Police own up to snappers’ wrongful arrest
THAMES VALLEY police have admitted liability
for wrongfully arresting members Roddy Mansfield and Nick Cobbing
while they were reporting protests in Oxford against the Hillgrove
cat farm on 12 December 1999. They, and an Italian fashion photographer,
each received £6000 (€10,000) compensation.
The Force owned up to illegal use of handcuffs and false imprisonment.
"This is a very unusual, fantastic result," Roddy Mansfield
said, "after three years' hard work to bring them to justice."
Earlier, the Force had denied all charges and rebutted all allegations
made that the arrest was unlawful. They had stated that the claim
for damages was spurious and wholly without foundation.
But they forgot one small problem: the power of the camera. The
"discovery" stage of the court proceedings took place in
early November: that's where both sides present all their evidence to
each other. Thanks to Andrew Testa's photographs, and evidence
from Roddy's video camera and others - including their own - the Force
realised their case was deep in doo-doo.
A few years ago they offered £1250 without admitting liability.
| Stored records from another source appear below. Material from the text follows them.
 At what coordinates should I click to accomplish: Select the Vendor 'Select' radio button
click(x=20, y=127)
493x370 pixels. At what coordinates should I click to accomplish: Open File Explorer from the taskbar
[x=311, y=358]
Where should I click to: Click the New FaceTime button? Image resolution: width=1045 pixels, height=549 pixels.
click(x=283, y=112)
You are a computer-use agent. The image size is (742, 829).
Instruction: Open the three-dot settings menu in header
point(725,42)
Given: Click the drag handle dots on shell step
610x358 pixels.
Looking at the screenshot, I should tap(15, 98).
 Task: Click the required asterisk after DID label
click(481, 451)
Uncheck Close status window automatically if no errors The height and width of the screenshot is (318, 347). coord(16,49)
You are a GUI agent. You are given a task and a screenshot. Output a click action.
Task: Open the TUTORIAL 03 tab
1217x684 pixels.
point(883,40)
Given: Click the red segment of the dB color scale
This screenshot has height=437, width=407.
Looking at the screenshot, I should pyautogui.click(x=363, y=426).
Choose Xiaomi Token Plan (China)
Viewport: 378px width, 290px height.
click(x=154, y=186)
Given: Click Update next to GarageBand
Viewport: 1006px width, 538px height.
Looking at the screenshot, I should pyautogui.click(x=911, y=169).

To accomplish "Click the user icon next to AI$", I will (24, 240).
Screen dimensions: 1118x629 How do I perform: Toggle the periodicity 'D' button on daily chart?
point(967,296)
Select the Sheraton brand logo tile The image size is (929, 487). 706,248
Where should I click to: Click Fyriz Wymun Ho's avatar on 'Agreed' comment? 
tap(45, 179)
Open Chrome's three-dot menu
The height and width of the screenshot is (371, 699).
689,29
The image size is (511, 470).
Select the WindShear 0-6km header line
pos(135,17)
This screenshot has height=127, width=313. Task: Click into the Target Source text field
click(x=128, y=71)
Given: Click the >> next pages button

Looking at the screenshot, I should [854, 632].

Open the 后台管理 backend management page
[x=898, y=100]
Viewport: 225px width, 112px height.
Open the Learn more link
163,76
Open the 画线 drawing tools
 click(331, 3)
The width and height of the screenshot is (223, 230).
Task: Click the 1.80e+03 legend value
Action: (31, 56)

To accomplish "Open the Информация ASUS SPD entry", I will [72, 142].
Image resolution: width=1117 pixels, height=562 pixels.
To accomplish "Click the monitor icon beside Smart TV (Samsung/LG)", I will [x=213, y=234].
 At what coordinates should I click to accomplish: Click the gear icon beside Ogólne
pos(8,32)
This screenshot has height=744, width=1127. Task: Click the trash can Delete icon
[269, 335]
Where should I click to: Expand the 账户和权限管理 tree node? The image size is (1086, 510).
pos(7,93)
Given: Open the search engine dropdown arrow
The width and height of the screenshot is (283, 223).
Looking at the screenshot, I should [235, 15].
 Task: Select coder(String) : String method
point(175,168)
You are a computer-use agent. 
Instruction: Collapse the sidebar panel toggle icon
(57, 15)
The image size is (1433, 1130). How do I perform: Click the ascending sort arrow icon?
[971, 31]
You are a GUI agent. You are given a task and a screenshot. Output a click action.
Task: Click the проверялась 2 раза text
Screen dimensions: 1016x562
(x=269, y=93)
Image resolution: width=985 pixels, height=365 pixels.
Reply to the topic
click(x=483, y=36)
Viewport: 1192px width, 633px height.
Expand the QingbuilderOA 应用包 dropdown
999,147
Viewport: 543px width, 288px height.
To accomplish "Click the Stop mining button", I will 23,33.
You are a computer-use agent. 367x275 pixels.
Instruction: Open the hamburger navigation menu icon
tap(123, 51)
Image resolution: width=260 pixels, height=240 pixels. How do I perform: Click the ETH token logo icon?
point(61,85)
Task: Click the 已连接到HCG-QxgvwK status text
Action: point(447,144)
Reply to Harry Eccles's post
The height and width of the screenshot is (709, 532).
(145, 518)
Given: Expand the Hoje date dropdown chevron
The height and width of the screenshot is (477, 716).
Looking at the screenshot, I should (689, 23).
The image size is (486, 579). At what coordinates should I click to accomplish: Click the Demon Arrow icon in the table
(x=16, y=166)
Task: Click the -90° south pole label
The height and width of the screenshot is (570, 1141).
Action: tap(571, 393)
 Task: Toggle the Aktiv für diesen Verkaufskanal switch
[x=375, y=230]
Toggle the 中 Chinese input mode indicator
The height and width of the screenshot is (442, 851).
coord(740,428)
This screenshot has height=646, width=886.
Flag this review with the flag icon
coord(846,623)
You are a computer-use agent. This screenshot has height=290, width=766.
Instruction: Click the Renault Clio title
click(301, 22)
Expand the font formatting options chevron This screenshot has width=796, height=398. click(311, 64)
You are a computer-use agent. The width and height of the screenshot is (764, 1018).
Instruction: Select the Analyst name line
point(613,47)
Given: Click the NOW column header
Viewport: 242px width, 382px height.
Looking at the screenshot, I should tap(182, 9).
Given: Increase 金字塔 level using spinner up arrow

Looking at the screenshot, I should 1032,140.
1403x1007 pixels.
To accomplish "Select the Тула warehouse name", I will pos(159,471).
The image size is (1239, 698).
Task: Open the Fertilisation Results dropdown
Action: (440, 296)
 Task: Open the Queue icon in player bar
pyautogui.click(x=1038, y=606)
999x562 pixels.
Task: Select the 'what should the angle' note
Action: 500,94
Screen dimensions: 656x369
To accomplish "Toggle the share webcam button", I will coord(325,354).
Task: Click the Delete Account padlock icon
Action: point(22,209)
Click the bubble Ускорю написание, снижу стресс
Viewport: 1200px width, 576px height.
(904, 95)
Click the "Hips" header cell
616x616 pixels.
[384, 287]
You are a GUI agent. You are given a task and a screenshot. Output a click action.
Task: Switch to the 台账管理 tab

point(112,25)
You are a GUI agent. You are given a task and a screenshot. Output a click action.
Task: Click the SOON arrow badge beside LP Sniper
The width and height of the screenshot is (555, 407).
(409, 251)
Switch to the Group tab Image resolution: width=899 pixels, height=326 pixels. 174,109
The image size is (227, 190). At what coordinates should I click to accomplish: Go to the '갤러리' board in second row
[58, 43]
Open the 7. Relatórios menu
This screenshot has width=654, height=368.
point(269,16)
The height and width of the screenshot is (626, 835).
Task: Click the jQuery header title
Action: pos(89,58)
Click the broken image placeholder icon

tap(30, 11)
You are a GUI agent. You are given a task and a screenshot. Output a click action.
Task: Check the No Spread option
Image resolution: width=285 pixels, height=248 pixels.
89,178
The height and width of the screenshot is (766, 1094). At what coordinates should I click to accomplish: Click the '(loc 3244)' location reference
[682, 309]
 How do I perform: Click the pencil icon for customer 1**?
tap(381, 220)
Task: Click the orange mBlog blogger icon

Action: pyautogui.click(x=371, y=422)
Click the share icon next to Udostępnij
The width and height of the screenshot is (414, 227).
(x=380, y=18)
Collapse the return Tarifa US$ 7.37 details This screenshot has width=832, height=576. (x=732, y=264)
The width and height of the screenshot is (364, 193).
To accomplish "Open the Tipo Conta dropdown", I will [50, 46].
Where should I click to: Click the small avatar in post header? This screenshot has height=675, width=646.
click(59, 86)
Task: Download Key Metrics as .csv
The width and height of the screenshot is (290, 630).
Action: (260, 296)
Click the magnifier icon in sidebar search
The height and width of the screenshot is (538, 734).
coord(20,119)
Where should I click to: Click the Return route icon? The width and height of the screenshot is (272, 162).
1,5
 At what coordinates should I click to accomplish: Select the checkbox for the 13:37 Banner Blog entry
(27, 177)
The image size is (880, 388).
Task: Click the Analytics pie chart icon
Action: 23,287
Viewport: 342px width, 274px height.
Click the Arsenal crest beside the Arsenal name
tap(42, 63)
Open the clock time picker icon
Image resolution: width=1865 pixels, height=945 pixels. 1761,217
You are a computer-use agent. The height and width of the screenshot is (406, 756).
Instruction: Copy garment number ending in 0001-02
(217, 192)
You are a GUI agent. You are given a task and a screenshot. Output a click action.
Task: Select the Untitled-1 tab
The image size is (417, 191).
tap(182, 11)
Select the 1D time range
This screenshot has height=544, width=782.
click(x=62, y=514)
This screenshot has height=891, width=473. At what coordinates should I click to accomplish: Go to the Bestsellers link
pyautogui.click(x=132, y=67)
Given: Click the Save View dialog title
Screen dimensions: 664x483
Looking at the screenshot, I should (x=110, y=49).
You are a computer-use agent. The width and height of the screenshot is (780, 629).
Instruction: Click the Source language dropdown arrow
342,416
Roddy says "that would have been the easy option. It's
vital that officers acting unlawfully are held accountable for their
actions. This result is particularly important for me. I've been
arrested a total of ten times whilst trying to carry out my job as
a working journalist, and had cameras smashed and tapes stolen."
The police have refused to admit "bad faith" - that
they knew who the reporters were before they were arrested or that
it happened simply because independent reporters are a thorn in their
side.
Nick Cobbing's case was particulaly ironic, since he was arrested
for leaving the protest, under a law designed for corralling
football hooligans. The case "took a chunk out of three years
of my life to get this result," he says, "time spent wading
through video footage and in meetings with lawyers and meetings about
lawyers, persuading the Union to support me in using the right lawyers
for the case.
"If I'd spent that time taking pictures I could have earned
twice as much. So the result isn't about money, it's about
challenging bad policing, about being seen to do so, and about defending
the right to report.
"How could the Thames Valley force have given its officers any
useful training in how to deal with journalists," Nick Cobbing
asks, "and still have them ignore me when I repeatedly told
them on the street I was working for Der Stern, then take
my press card off me and put it in a sealed evidence bag without reading
it and without telephoning the number to verify it?" He "hopes
that this will make Thames Valley police, at least, change they way they deal
with journalists. But it may well take more."